Newsom Challenges Unreasonable and Harmful Decision to Reduce USDA Food Assistance Program

Governor Gavin Newsom is taking a stand against a recent decision by the U.S. Department of Agriculture (USDA) to cut funding for California’s Local Food Purchase Assistance (LFPA) Program. This program, established during the Biden administration in 2021, has been crucial in providing food for millions of families and supporting small farmers across the state.

In a statement released on Saturday, Newsom described the USDA’s decision as “irrational and malicious,” arguing that it would harm both farmers and families who rely on food banks. The California Department of Social Services has labeled the move as “unlawful” and is urging the USDA to reverse its decision.

The LFPA Program was designed to help diversify food supply chains, especially in the wake of challenges posed by the pandemic. Since its inception, California has received about $88.5 million, which has been funneled through food banks to support local and socially disadvantaged farmers. The state was expected to receive an additional $47 million this year, but the USDA’s recent announcement to eliminate the program has put those funds in jeopardy.

This sudden funding cut has left many farmers anxious about their future. With planting season underway, farmers are uncertain about what crops to grow. Ken Vang from Fresno BIPOC Produce expressed concern, stating, “Farmers have planted several crops just for the program because it meant guaranteed income for them. Now they are worried that their crops will not have a home.”

The impact of the USDA’s decision extends beyond farmers. Food banks, which have seen increased demand amid rising food insecurity, will struggle to meet the needs of families without this support. Becky Silva, director of government relations for the California Association of Food Banks, highlighted the dire situation, noting that some food banks are reporting a 150% increase in demand.
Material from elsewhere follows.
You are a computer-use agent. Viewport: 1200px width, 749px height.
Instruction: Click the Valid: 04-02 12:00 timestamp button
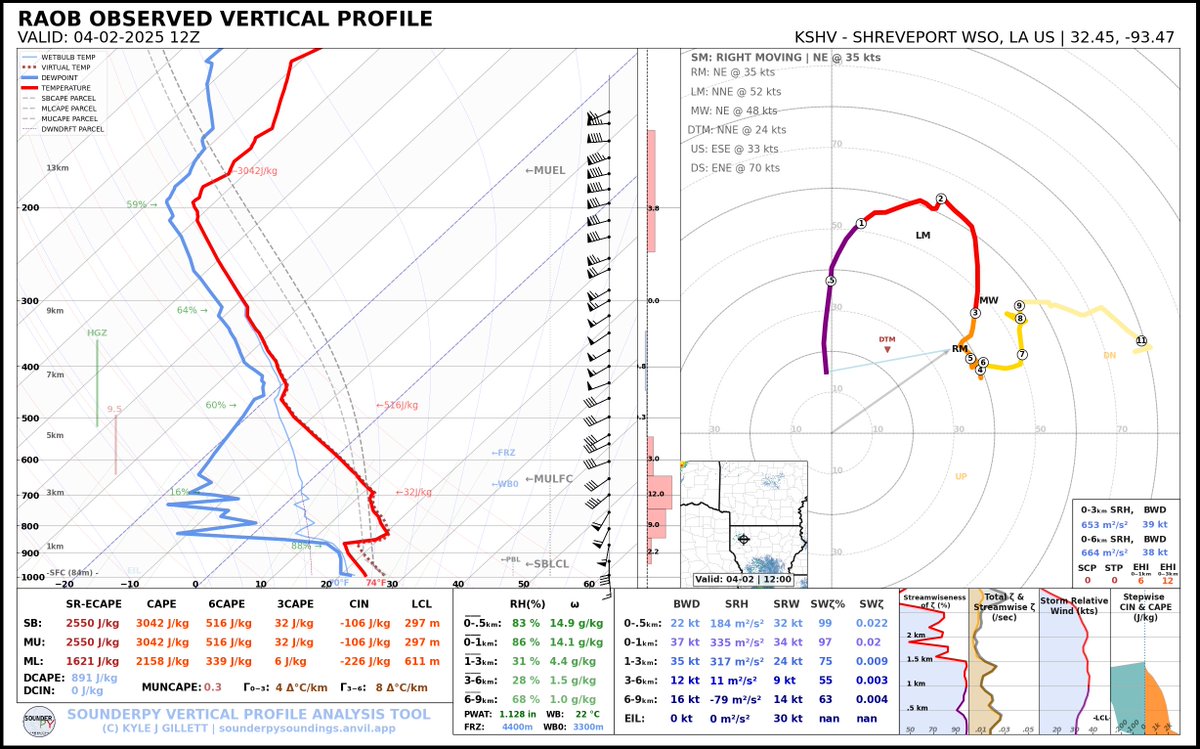click(x=745, y=577)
As California grapples with food inflation and rising costs, the timing of these cuts is particularly troubling. Grocery prices in Los Angeles rose by 2.5% over the past year, with further increases expected. Many families are already struggling to put food on the table, with more than a quarter of families with children facing food insecurity.

The USDA has not provided a clear explanation for its decision, prompting California officials to call for a reversal. The appeal letter argues that the termination of the program appears arbitrary and unjustified, urging the USDA to reconsider its stance for the sake of farmers and families in need.